Salah Hamouri est soumis à ce qu’on appelle le transfert « Bosta »

Le 5 janvier 2018, le groupe de travail de l’ONU s’est adressé au gouvernement israélien en posant plusieurs questions sur le cas de Salah Hamouri. Il n’a obtenu aucune réponse. Au regard du droit international, le groupe rappelle que la privation de liberté est notamment considérée comme arbitraire lorsque celle-ci est le résultat « de l’exercice des droits ou des libertés garanties par plusieurs articles de la Déclaration universelle des droits de l’homme » ou lorsqu’il est « clairement impossible de justifier une base légale ». Le groupe de travail de l’ONU relève par ailleurs que, selon ses sources, Salah Hamouri a rencontré beaucoup de difficultés pour avoir accès à une assistance juridique légale et que « les autorités israéliennes n’ont pas permis au représentant du Consulat de France de rencontrer Salah Hamouri lorsque celui-ci était avec son avocat ».

Ce n’est que deux mois après sa mise en détention que le prisonnier franco-palestinien a pu recevoir la visite de sa famille, soit le 18 octobre 2017. Mais pas son épouse, Elsa, qui est interdite d’entrée sur le territoire israélien et donc non plus son fils, qui vient d’avoir 2 ans et réclame son père. Ces visites n’ont lieu qu’une fois par mois pour une durée de quarante-cinq minutes, « dans des conditions très restrictives ». Salah Hamouri ne peut voir sa famille qu’au travers d’une vitre et la communication se fait avec un téléphone. « De plus, note le groupe de travail, les salles de visites sont bondées (avec plus de détenus par salle), les téléphones sont sur écoute et ne permettent aucune confidentialité ». La prison de Naqab, où il a été placé au vingtième jour de sa détention, est située dans le désert (extrêmement chaud l’été, glacial l’hiver), à trois heures de route de Jérusalem-Est, où vivent ses parents.

---

§ **Parties de l'exercice**:
**1)** D'après l'extrait sur Salah Hamouri, à quelle date sa famille a-t-elle pu lui rendre visite pour la première fois depuis sa mise en détention ?
**2)** Relevez tous les proches de Salah Hamouri que mentionne l'extrait sur sa détention.

§ **Lignes de données**:
---

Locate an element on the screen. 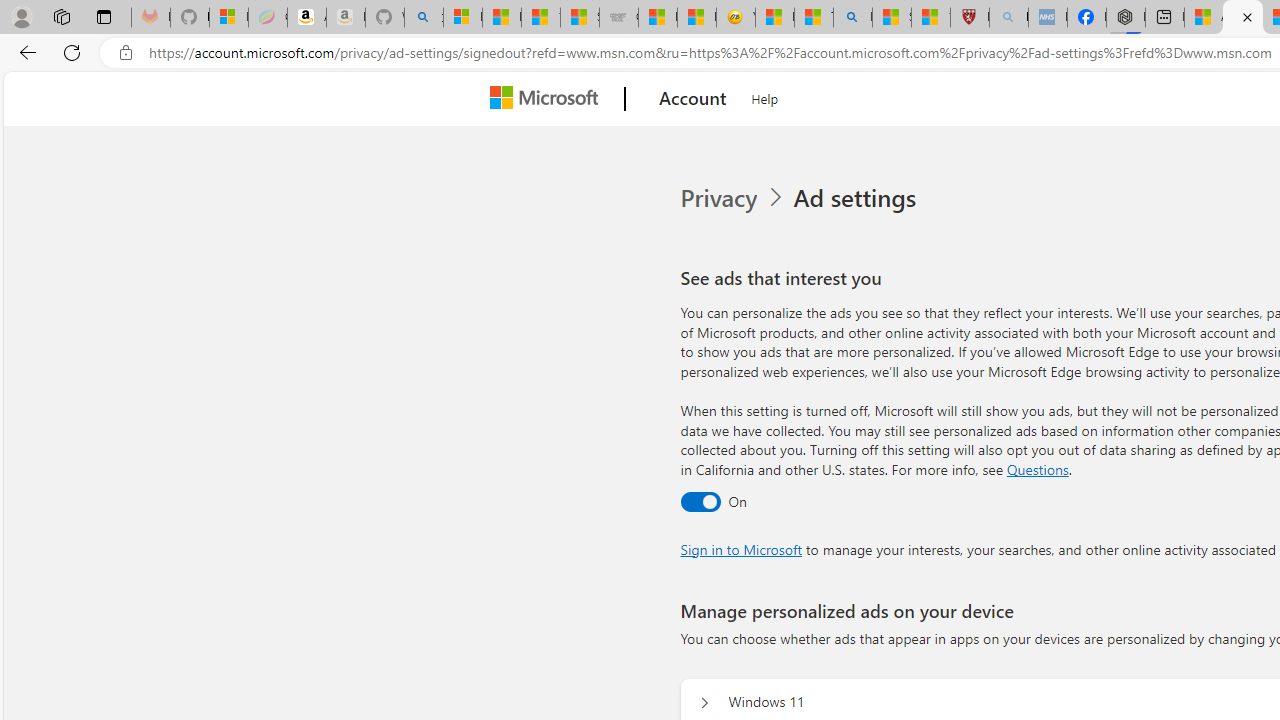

---

§ **Réponses de l'exercice**:
**1)** Le 18 octobre 2017.

**2)**
- Son épouse, Elsa
- Son fils
- Ses parents